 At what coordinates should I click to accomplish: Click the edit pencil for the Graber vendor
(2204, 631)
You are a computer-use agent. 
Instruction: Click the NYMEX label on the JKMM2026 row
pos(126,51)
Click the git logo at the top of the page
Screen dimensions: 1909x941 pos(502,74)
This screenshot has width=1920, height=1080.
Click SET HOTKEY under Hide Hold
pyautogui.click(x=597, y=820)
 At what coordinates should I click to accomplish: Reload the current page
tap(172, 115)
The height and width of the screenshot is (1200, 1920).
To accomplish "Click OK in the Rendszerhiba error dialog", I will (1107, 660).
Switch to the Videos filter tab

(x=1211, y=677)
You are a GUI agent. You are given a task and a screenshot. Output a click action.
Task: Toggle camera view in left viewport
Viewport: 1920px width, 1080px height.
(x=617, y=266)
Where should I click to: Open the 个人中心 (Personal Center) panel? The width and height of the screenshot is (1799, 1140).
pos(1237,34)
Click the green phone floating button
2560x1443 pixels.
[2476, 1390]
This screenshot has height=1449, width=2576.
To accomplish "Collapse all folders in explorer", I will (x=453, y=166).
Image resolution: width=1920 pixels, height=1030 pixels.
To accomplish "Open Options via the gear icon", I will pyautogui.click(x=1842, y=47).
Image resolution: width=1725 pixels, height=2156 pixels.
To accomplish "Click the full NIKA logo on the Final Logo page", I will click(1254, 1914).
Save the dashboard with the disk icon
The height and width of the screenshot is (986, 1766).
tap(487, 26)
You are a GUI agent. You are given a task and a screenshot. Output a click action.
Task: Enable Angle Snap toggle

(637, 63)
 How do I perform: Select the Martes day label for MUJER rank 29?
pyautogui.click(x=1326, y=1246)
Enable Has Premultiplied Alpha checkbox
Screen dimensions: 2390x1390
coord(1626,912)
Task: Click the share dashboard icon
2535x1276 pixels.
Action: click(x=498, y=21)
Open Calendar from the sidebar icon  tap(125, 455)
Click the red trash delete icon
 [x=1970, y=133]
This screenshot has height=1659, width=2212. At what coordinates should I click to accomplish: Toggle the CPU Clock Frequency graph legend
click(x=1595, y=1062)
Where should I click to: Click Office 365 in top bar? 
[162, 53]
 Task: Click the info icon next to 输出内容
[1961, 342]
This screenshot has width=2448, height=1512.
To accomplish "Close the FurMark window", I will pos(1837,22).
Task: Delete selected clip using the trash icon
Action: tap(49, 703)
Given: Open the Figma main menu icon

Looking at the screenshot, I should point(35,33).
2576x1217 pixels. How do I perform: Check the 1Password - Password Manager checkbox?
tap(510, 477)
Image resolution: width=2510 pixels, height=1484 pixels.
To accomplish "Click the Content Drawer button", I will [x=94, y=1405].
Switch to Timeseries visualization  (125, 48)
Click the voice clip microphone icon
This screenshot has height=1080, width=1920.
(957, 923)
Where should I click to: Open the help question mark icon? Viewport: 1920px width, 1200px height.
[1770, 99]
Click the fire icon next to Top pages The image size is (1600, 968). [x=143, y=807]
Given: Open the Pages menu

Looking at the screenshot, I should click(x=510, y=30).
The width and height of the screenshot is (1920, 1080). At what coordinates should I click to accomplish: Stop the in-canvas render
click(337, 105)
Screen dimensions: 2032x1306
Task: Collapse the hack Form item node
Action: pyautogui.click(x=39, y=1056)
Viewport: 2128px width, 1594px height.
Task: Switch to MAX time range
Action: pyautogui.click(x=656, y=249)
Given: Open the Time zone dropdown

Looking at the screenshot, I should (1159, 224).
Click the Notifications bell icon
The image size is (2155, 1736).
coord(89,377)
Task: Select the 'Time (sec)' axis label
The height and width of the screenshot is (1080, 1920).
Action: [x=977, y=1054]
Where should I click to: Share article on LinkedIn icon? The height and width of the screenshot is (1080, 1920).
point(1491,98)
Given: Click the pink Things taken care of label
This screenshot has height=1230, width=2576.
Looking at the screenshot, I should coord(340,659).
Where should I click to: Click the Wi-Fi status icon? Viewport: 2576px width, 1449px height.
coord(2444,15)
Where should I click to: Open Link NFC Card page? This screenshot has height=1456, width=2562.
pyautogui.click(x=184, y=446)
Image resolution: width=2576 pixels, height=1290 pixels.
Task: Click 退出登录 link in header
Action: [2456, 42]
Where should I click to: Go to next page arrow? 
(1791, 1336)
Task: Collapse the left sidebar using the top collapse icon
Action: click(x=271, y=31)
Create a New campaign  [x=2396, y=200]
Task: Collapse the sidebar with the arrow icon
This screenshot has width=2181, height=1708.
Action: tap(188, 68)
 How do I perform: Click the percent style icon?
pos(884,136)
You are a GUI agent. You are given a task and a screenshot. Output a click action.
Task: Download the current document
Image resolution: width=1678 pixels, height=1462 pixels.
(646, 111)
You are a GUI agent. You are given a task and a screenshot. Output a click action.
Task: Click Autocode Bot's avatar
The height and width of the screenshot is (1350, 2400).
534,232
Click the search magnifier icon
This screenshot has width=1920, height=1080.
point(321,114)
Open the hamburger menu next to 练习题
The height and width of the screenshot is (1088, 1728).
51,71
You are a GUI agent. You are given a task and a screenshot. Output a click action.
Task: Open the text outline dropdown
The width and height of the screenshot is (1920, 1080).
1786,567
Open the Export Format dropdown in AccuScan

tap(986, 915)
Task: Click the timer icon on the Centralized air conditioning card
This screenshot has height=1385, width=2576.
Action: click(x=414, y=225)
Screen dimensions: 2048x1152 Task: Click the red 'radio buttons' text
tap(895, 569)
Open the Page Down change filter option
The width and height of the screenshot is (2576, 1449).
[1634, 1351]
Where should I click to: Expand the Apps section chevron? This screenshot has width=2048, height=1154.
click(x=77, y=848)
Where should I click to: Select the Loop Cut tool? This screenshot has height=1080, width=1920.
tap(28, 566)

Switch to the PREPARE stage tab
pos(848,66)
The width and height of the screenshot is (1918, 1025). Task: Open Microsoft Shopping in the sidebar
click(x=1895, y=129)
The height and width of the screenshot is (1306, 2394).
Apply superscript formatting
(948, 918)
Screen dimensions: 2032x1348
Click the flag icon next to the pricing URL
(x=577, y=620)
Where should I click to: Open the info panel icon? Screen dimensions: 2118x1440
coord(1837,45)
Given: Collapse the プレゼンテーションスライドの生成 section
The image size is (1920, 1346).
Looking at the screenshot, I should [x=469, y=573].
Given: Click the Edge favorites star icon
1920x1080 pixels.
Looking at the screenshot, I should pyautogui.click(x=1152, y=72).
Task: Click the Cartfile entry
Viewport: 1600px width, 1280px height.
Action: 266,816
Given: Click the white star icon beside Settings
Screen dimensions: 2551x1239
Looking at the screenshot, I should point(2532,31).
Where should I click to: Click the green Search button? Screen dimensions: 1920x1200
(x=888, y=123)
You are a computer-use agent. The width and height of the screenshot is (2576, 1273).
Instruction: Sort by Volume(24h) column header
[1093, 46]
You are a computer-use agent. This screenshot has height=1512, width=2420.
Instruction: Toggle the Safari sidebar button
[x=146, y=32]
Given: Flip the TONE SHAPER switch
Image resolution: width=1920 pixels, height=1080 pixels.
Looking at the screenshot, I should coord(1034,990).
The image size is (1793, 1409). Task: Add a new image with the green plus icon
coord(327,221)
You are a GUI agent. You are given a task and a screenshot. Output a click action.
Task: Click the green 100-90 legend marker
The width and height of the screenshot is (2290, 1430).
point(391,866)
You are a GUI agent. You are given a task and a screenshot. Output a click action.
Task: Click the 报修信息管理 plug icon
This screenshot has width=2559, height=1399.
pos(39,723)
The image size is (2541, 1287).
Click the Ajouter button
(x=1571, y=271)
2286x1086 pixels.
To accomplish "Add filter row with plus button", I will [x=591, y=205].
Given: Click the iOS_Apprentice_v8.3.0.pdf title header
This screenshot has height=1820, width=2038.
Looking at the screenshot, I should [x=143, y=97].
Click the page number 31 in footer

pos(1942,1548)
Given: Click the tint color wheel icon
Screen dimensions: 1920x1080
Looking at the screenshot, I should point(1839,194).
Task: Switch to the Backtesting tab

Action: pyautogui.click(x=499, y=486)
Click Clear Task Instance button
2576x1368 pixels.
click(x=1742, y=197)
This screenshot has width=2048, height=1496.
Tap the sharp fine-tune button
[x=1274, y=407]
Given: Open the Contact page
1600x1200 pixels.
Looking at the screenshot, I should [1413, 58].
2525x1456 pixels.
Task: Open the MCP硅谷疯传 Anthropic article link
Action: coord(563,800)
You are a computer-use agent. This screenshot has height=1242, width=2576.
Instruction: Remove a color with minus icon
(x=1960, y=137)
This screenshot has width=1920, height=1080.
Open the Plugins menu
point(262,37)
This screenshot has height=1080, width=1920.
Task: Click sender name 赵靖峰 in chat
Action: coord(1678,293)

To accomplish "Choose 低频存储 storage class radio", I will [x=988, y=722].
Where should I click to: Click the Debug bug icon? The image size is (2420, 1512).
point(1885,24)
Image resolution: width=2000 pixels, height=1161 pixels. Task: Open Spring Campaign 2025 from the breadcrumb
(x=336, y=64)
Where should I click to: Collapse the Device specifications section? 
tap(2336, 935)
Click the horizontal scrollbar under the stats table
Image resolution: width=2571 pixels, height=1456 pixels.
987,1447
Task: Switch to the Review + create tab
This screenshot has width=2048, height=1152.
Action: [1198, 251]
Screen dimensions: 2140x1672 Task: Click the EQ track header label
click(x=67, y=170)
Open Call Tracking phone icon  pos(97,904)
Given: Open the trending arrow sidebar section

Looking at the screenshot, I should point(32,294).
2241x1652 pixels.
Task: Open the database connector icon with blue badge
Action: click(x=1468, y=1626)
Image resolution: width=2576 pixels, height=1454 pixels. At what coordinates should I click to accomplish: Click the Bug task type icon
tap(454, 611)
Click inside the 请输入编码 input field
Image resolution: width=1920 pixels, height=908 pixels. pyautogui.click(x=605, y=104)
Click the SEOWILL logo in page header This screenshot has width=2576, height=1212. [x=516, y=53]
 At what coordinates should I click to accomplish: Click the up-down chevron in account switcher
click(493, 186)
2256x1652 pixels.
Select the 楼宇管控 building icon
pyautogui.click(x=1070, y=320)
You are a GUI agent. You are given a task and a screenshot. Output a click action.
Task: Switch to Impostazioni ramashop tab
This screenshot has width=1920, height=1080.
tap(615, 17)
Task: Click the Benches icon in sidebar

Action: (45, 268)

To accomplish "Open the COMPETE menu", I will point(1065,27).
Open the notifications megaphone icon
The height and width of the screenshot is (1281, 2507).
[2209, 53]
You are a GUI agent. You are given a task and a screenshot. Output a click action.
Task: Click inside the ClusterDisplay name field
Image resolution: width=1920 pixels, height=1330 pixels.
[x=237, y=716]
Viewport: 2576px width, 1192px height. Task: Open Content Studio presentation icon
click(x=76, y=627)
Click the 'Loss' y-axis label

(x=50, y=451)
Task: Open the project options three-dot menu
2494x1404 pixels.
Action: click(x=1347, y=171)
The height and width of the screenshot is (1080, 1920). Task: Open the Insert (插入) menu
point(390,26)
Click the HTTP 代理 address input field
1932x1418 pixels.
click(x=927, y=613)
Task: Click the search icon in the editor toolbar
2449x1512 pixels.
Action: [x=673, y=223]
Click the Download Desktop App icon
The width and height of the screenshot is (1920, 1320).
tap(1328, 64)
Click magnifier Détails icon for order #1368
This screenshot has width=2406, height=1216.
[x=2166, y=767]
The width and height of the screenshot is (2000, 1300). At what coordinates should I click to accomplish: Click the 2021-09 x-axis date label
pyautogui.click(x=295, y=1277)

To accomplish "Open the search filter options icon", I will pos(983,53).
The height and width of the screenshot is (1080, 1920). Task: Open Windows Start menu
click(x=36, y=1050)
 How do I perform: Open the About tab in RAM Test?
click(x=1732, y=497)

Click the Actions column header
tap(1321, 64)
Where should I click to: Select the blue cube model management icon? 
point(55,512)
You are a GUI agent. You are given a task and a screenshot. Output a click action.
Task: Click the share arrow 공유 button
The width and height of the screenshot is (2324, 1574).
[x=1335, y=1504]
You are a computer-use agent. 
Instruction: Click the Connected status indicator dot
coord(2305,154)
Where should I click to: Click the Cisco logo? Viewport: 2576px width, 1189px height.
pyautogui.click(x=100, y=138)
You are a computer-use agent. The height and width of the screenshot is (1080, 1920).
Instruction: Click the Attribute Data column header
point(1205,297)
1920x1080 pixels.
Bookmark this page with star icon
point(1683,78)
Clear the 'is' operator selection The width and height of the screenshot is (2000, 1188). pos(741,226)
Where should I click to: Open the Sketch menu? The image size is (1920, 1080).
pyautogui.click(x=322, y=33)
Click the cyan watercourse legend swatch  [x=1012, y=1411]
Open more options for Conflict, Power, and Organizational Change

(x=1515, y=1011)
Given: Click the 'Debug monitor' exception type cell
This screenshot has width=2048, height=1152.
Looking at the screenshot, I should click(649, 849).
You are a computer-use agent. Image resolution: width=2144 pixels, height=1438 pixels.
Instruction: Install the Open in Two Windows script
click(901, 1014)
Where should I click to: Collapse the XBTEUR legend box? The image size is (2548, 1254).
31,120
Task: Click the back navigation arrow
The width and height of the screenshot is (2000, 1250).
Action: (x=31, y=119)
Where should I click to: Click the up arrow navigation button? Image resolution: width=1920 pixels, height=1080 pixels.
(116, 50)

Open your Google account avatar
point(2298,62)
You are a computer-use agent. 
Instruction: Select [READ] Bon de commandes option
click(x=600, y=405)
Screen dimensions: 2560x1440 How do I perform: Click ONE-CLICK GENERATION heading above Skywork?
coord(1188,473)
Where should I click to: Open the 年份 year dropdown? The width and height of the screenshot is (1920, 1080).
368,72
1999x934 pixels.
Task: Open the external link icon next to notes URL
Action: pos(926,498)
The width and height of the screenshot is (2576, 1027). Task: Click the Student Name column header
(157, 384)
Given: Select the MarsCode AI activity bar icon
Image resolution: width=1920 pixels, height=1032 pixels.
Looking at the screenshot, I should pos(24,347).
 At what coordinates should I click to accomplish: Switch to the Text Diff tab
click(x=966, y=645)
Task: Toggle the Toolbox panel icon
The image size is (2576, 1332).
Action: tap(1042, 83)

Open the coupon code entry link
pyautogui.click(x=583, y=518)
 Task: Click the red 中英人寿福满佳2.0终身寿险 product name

## Work task
Scan the records above for the lines holding "Task: Click the Cartfile entry" and "Given: Open the Contact page". Transcribe those two and every line between them word for word, and no others.

## Answer
Task: Click the Cartfile entry
Viewport: 1600px width, 1280px height.
Action: 266,816
Given: Click the white star icon beside Settings
Screen dimensions: 2551x1239
Looking at the screenshot, I should point(2532,31).
Where should I click to: Click the green Search button? Screen dimensions: 1920x1200
(x=888, y=123)
You are a computer-use agent. The width and height of the screenshot is (2576, 1273).
Instruction: Sort by Volume(24h) column header
[1093, 46]
You are a computer-use agent. This screenshot has height=1512, width=2420.
Instruction: Toggle the Safari sidebar button
[x=146, y=32]
Given: Flip the TONE SHAPER switch
Image resolution: width=1920 pixels, height=1080 pixels.
Looking at the screenshot, I should coord(1034,990).
The image size is (1793, 1409). Task: Add a new image with the green plus icon
coord(327,221)
You are a GUI agent. You are given a task and a screenshot. Output a click action.
Task: Click the green 100-90 legend marker
The width and height of the screenshot is (2290, 1430).
point(391,866)
You are a GUI agent. You are given a task and a screenshot. Output a click action.
Task: Click the 报修信息管理 plug icon
This screenshot has width=2559, height=1399.
pos(39,723)
The image size is (2541, 1287).
Click the Ajouter button
(x=1571, y=271)
2286x1086 pixels.
To accomplish "Add filter row with plus button", I will [x=591, y=205].
Given: Click the iOS_Apprentice_v8.3.0.pdf title header
This screenshot has height=1820, width=2038.
Looking at the screenshot, I should [x=143, y=97].
Click the page number 31 in footer

pos(1942,1548)
Given: Click the tint color wheel icon
Screen dimensions: 1920x1080
Looking at the screenshot, I should point(1839,194).
Task: Switch to the Backtesting tab

Action: pyautogui.click(x=499, y=486)
Click Clear Task Instance button
2576x1368 pixels.
click(x=1742, y=197)
This screenshot has width=2048, height=1496.
Tap the sharp fine-tune button
[x=1274, y=407]
Given: Open the Contact page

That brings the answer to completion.